Tuesday, 16 August 2016

A bonnet fit for a Queen

6 days to go and I think, fingers crossed, that Victoria's wardrobe is more or less finished.There are one or two little finishing jobs to see to, but all of the main garments are now complete.

The last item to be finished was a bonnet for wearing to day time events.


Bonnets were an essential part of 19th century women's dress. They dominated millinery fashions throughout the first half of the century and were often regarded as emblematic of the ideals of Victorian womanhood: respectability, virtue, delicacy, authenticity and domesticity.* A woman could not leave the house with her head uncovered and bonnets were the most fashionable and most conventional choice of headwear.

Although the Queen would have worn a crown or tiara for state occasions and evening events, during the day she too wore bonnets. Unfortunately, there are very few early portraits of the Queen in everyday dress as most paintings depicted her in her robes of state, her wedding dress, or regalia. However, this 1856 portrait by Charles Lucien-Louis Muller depicts the Queen in a simple red day gown and white bonnet with ostrich feathers.

Queen Victoria, 1856, Charles Lucien Louis Muller (image found here)
There are also a number of the Queen's bonnets in the Royal Collections at the Museum of London, including a straw bonnet decorated with deep red ribbons.

"These are the only known examples of Queen Victoria's bonnets from before 1861" -  Bonnets, 1845-1855 , Museum of London (Mol.66.79/16,17,18)

Taking inspiration from the colour combinations in the portrait and extant bonnets, I chose a deep red silk twill that complements the red and gold silk gown for my bonnet with white lace and ostrich feather trimmings. The bonnet has the typical form of 1840s bonnets: a close fitting round brim framing the face and an almost horizontal line from the round crown to the brim, tied close under the chin. In the early 1840s, the brim extended forwards, hiding the wearer's profile, but towards the decade began to slip back to reveal more of the the hair and cheek.
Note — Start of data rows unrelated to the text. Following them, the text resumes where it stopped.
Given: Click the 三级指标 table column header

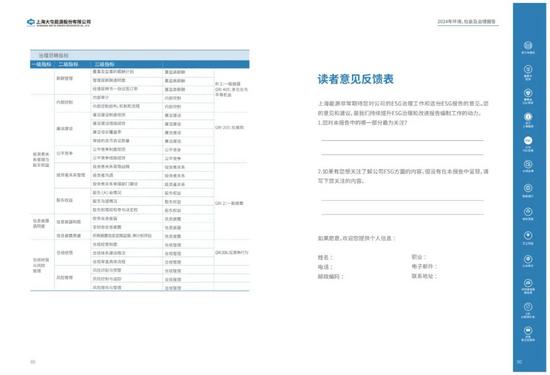Looking at the screenshot, I should click(104, 65).
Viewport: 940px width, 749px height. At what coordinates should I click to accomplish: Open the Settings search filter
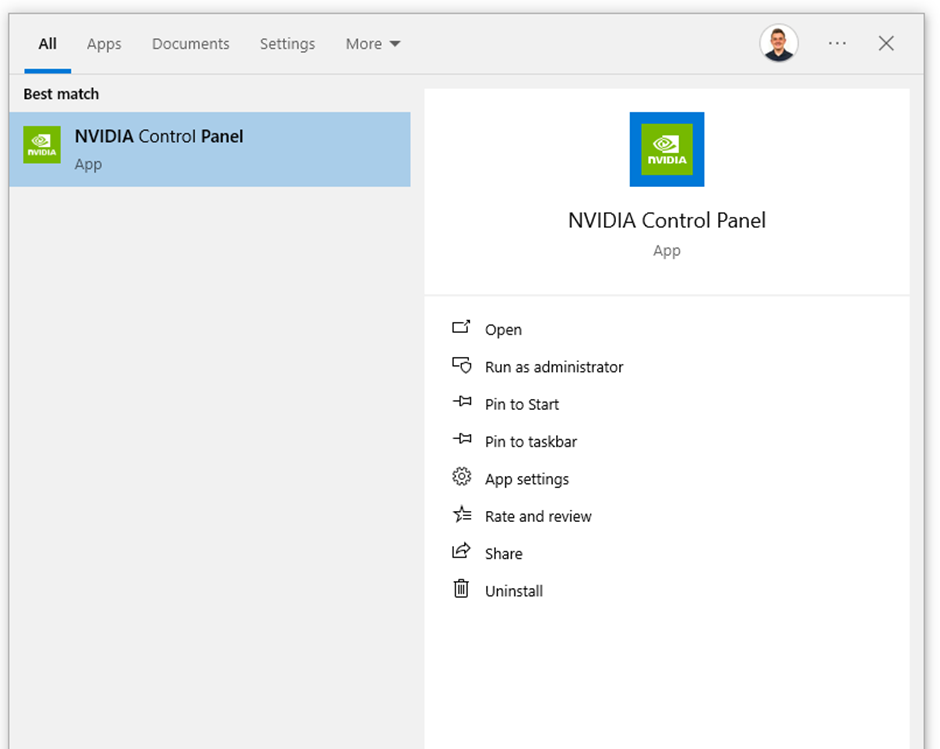[x=287, y=43]
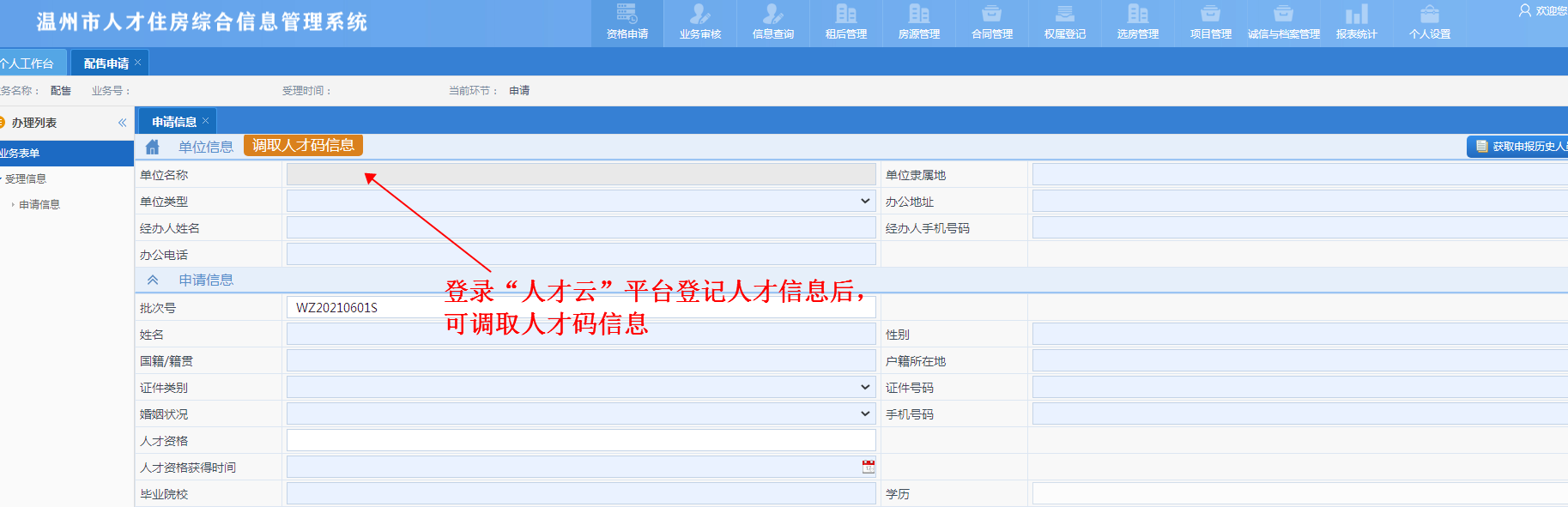This screenshot has height=507, width=1568.
Task: Open the 信息查询 module icon
Action: [x=772, y=15]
The interior of the bonnet is trimmed with a lace ruffle that nestles around the face when worn. This will complete Victoria's outfits for daytime wear when out and about in town.

* References
Joanne Sullivan, "Bonnet Ribbons: A study of the use and representation of silk ribbons as ties on fashionable bonnets, 1830-1899", (Masters Dissertation, University of Glasgow, 2015)
Joan Nunn, Fashion in Costume 1200-1980, (London: The Herbert Press, 1984), 124.
Susan Hiner, Accessories to Modernity: Fashion and the Feminine in Nineteenth-Century France, (Philadelphia and Oxford: University of Pennsylvania Press, 2010), 3.